More a policy than a rule in our family is my belief that we use the actual name of whatever it may be that we're discussing. For example, if my son wanted to know what it was I was using to turn the soil in the garden, I would tell him, "I'm using a shovel." Or, after I boiled pasta for dinner and my daughter wondered what it was I used to drain the water, I'd answer, "That's a colander." At the very least, I reason, using the correct words for things improves vocabulary. I also reason it would discourage potentially embarrassing uses of slang.
My policy also extends to anatomy. At a very early age, all of my children knew where to find their uvulas were, mostly because I like to say, uvula. Considering TFS and I share the same gender, he has known for a long time that the thing that hangs between his legs is called a "penis."
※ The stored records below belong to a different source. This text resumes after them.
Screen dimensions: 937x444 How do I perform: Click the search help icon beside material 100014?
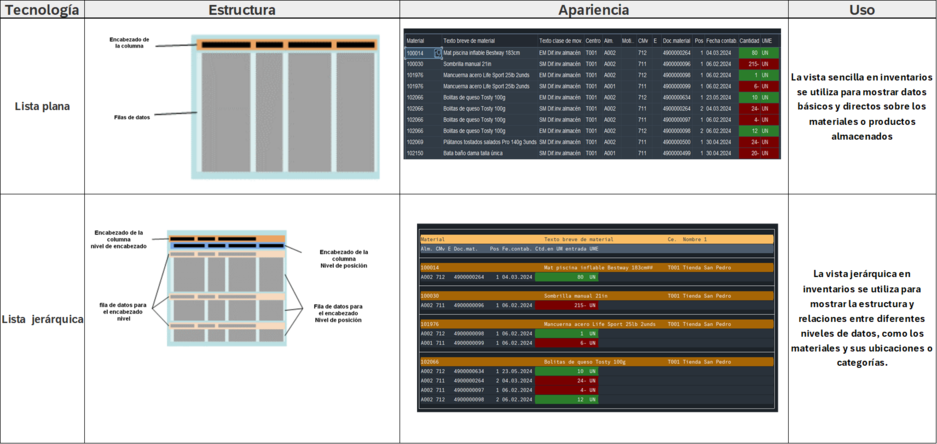(438, 53)
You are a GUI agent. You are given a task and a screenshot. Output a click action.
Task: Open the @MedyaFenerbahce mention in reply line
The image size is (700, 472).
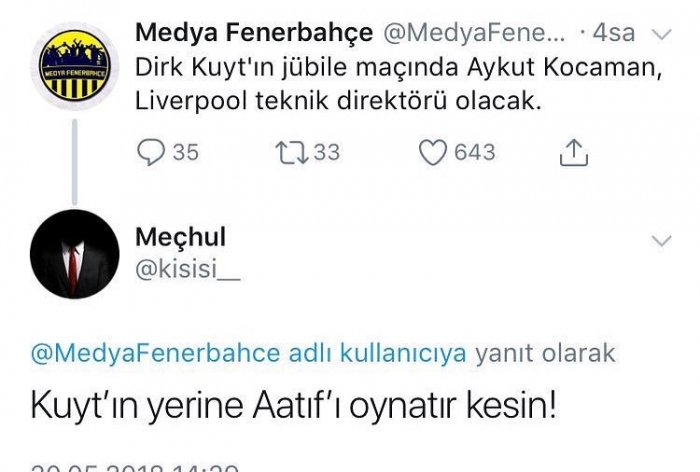click(138, 353)

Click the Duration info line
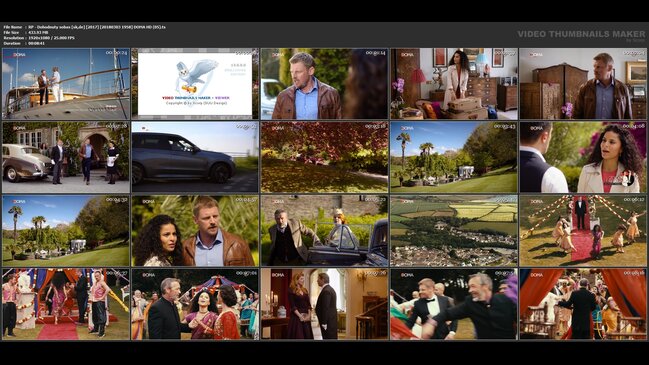(24, 43)
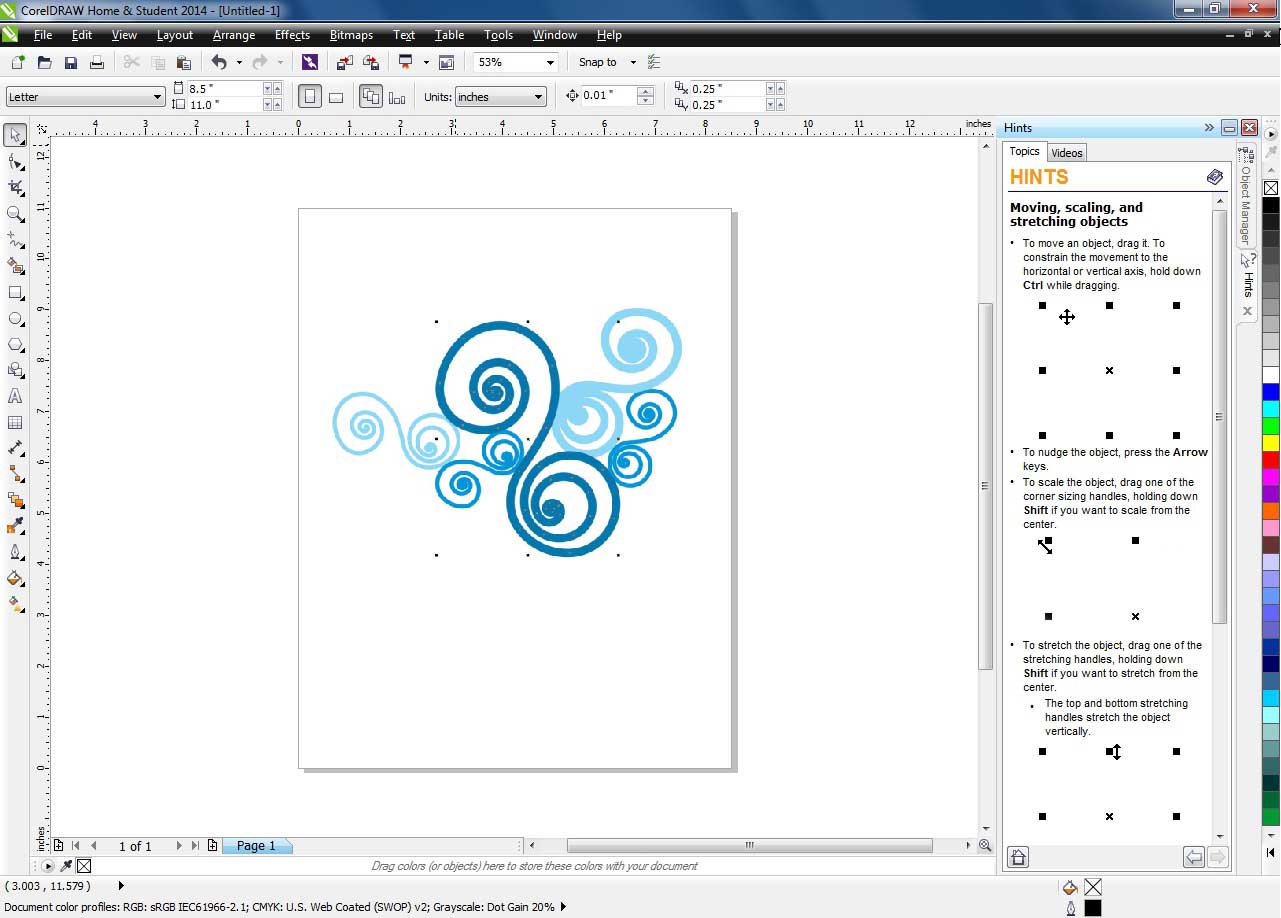Select the Zoom tool magnifier
The height and width of the screenshot is (918, 1281).
point(15,214)
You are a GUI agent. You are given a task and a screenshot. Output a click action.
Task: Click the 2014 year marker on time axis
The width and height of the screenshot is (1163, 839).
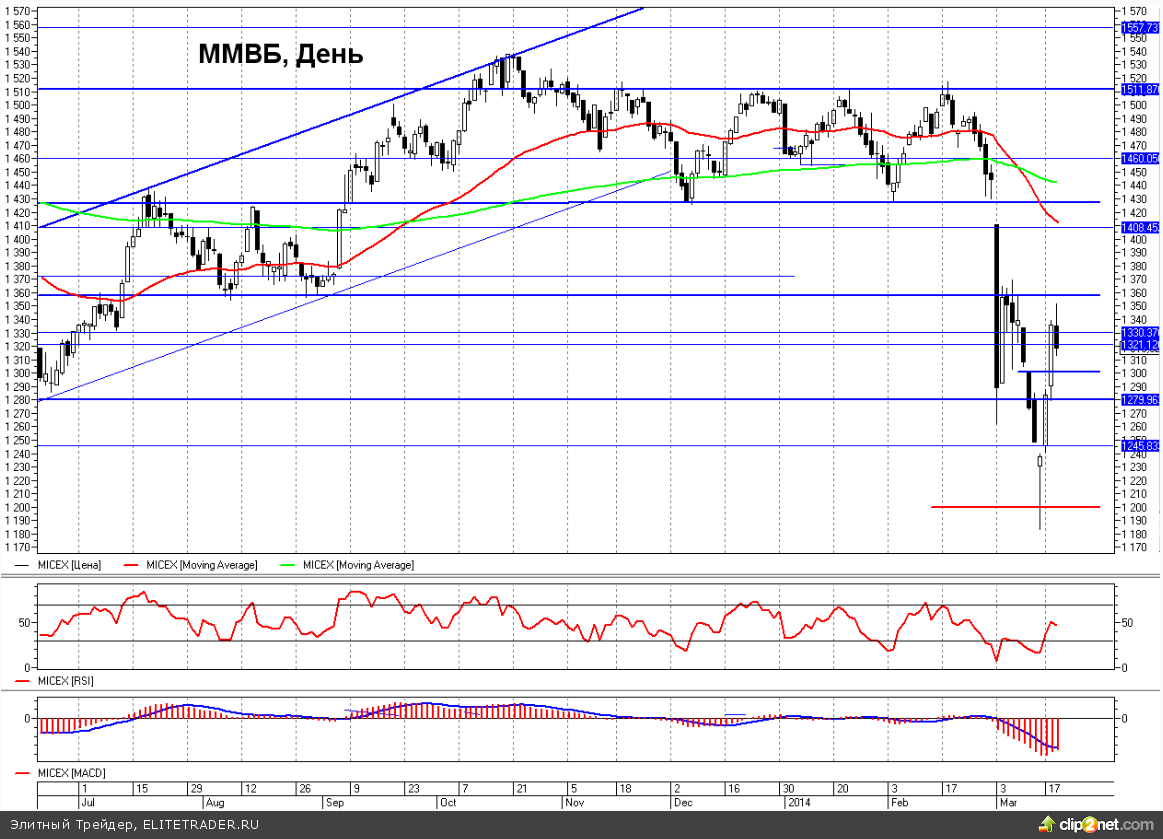point(798,802)
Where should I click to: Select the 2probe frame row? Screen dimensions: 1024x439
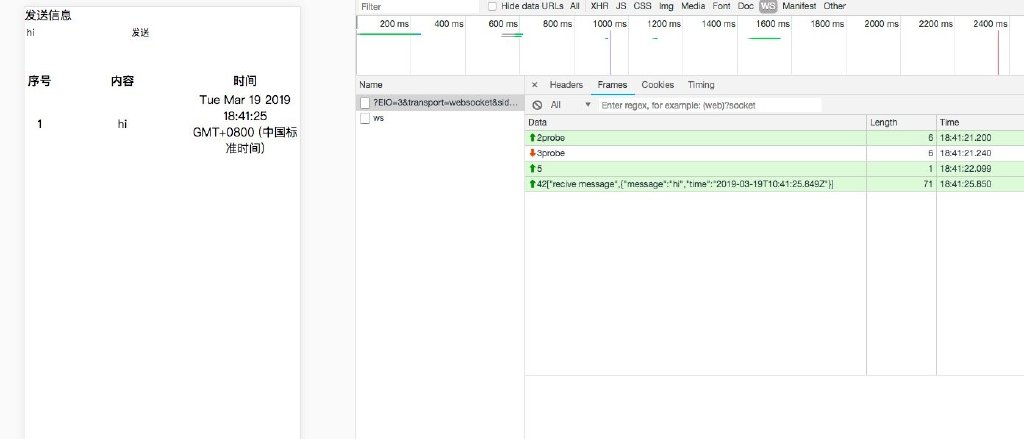[x=774, y=138]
By now, readers of The Favorite Son Saga know that TSF is the curious sort. Shortly after he started kindergarten, he asked me if girls have penises. There is a great deal about the fairer gender that I don't yet understand, but one thing about which I'm certain is that girls don't have penises. I explained that girls have a vagina. Neither of us made any big production of the new word and he accepted this new bit of information in stride.
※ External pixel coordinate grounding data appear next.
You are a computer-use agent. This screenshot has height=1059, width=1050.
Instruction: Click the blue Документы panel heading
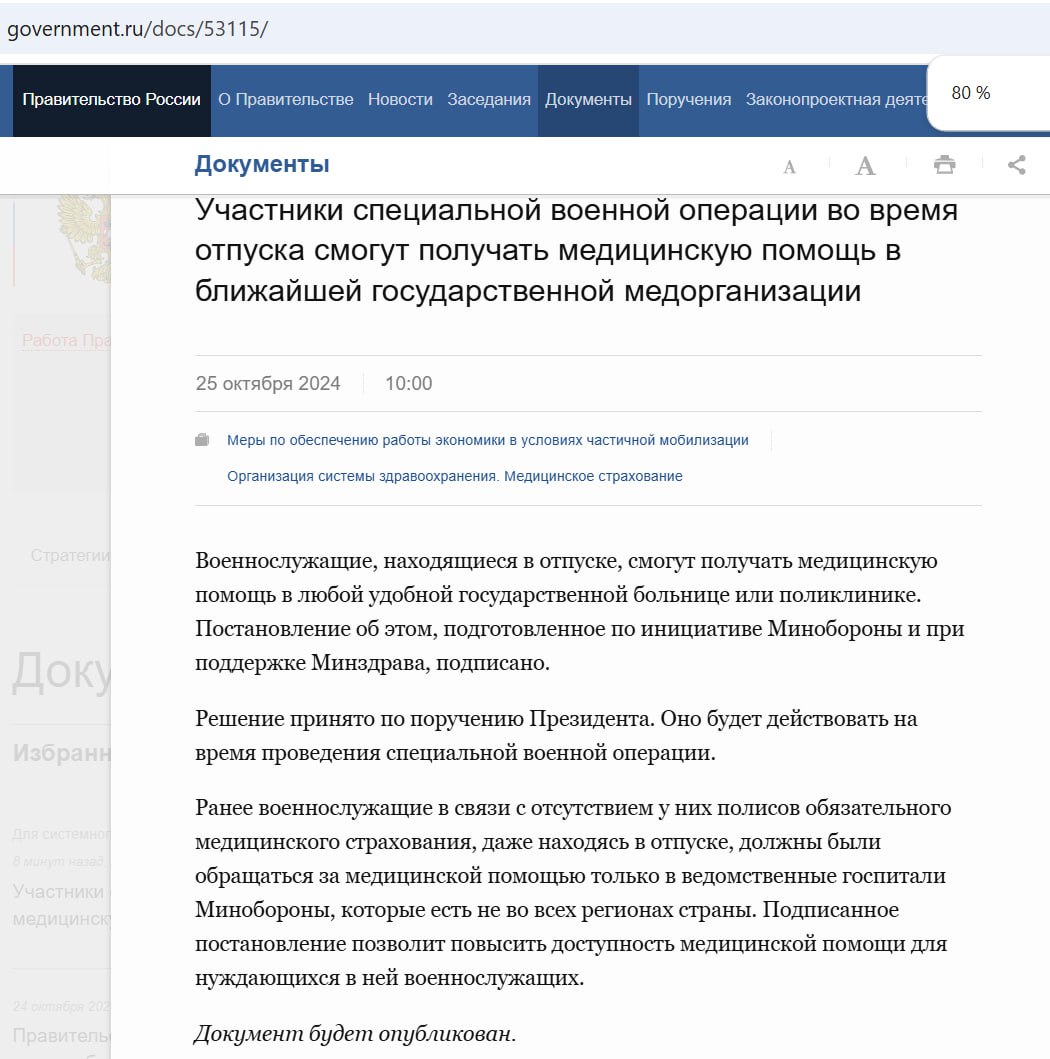coord(261,165)
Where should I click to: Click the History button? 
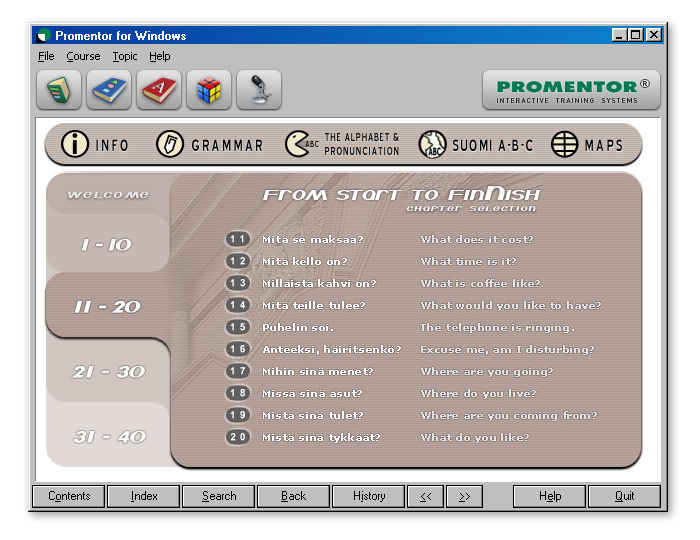369,496
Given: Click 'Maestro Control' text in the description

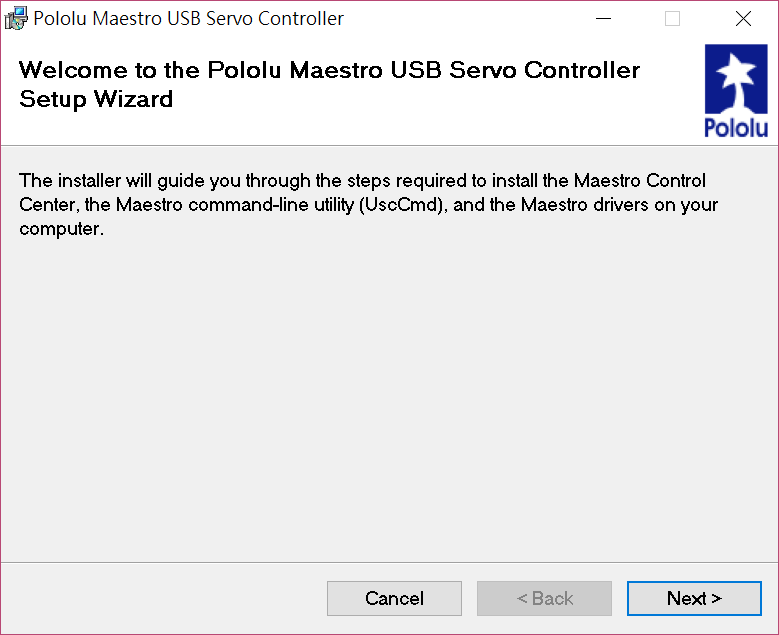Looking at the screenshot, I should click(639, 180).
Later that week, as it happened, I had a previously scheduled conference with TFS's teacher, Sue Bonetti, who is a quality and an experienced teacher. I'd already had established a good relationship with Sue years earlier when she taught The Second Beautiful Daughter's kindergarten class. So, at this meeting I sensed that Sue had something difficult to discuss with me.
"So, how is (TFS) doing?" I asked Sue as I sat down.
"Really good. He's a fun kid, but there's something I think we need to discuss first," Sue cautioned.
"Okay," I answered warily.
Sue began, "As you know, we just started the alphabet. We're learning on the letter B. I had all of the kids on the rug and asked the class if one could tell me a word that started with a B. (TFS's) hand shot straight up and I called on him. He said, 'I know a word that starts with B. Buh-gina!"
I couldn't help but laugh, but I could clearly see that Sue was concerned. I wondered if Sue had imagined that our dinner table talk revolved around a discussion of genitalia. When I explained my "Call-It-By-Name" policy, she was greatly relieved.
So much for discouraging potentially embarrassing uses of slang.